Je suis un vieux bonhomme né en 1933, de cette génération qui a vu s’ouvrir 20 ans supplémentaires de vie dont je profite pleinement. J’anticipe ce que pourront être les quelques années qui me restent à venir. J’espère que mes volontés seront respectées par mes soignants, y compris celle de m’aider à mourir si je désire ne pas prolonger une vie déjà très longue, qui ne m’apporterait alors plus ni joie, ni plaisir, mais douleurs et souffrance. Ce sera ma demande d’un geste ultime de soin pour partir sereinement, sans imposer le choc brutal du suicide à mes très nombreux proches et amis. Je dialogue parfois avec mes soignants sur cette perspective, qui ne les choque pas. J’ai beaucoup apprécié la prise de position du Professeur Maurice Tubiana.

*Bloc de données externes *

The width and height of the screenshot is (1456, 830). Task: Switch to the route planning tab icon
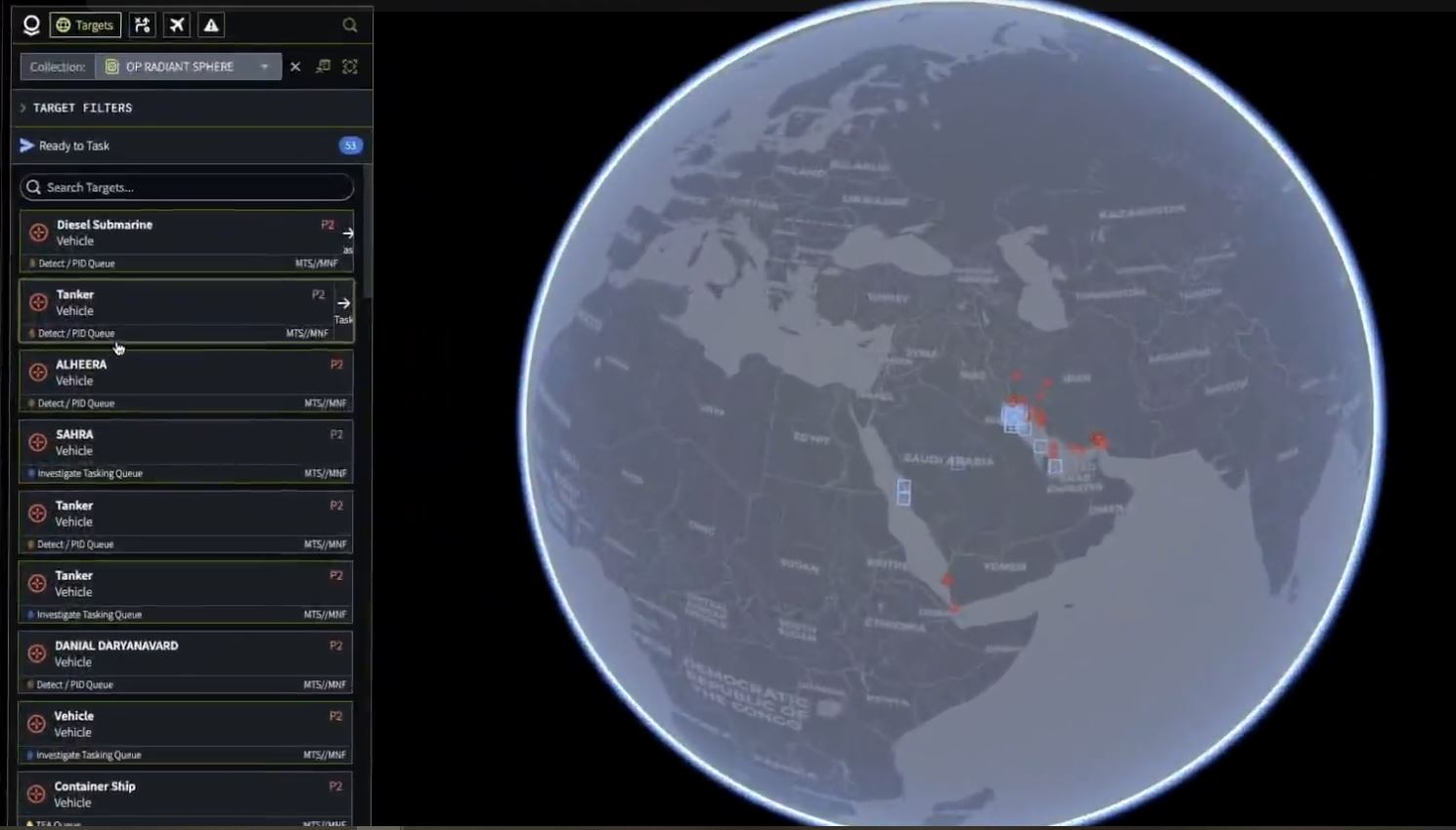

Cette détermination vous trouble peut-être. Ce désir n’est exprimé que par une minorité de citoyens et ne concernera qu’un faible nombre de décès : je vous demande seulement de l’entendre et de le respecter.
L’exercice de ma liberté n’entravera en rien vos admirables missions. Vous pourrez, comme aujourd’hui, aborder de manière collégiale les fins de vie difficiles, les décisions très complexes en face de symptômes réfractaires à vos traitements. Vos patients sauront très bien que vous n’avez en aucun cas le droit de donner la mort. Vos patients seront réconfortés s’ils savent aussi que leur volonté sera respectée sans réserve.

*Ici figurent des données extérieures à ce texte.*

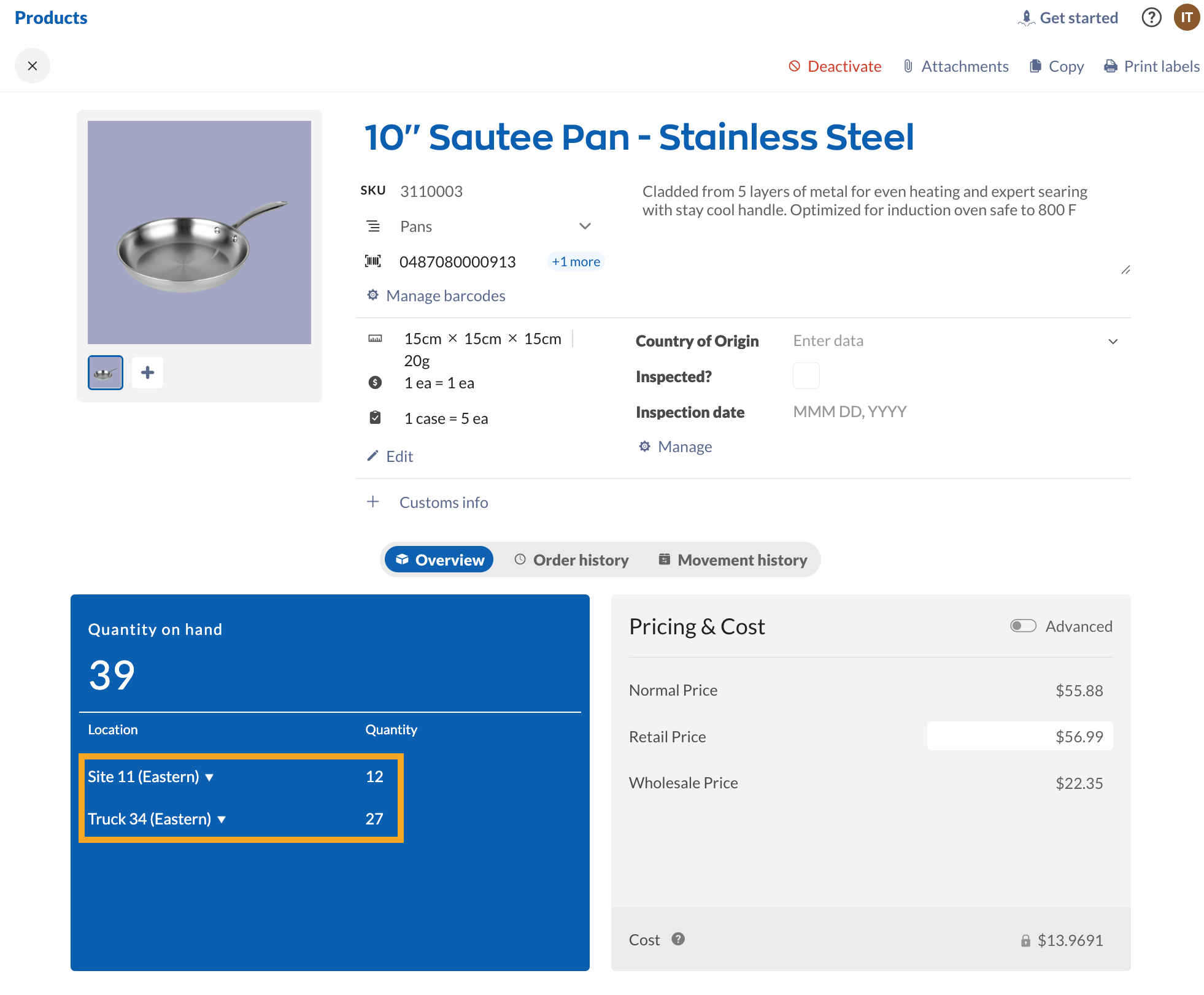The width and height of the screenshot is (1204, 995).
Task: Switch to the Order history tab
Action: coord(572,560)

L’idée même de pouvoir interrompre sa vie libère de l’angoisse d’une mort dans des conditions inconnues. Je vous recommande pour cela de visionner le documentaire Belge qui montre comment les personnes et les soignants peuvent vivre autrement les fins de vie, en particulier à l’Institut Bordet spécialisé comme vous dans le cancer :
Nous vivons des temps pour lesquels les références historiques n’existent plus. Les progrès de l’hygiène, de l’alimentation, des conditions de vie, des biotechnologies et de la médecine font qu’aujourd’hui il n’y a plus de mort naturelle. Vous êtes à la pointe de cette réalité, dont l’autre face est notre destin inéluctable, la mort. Un passage si bien décrit par Épicure, mais dans des conditions totalement nouvelles, qui comporteront inéluctablement l’assistance médicalisée à mourir, comme l’affirme dans un article récent « The Economist », un fin connaisseur des courants de pensée de ce monde sans frontière.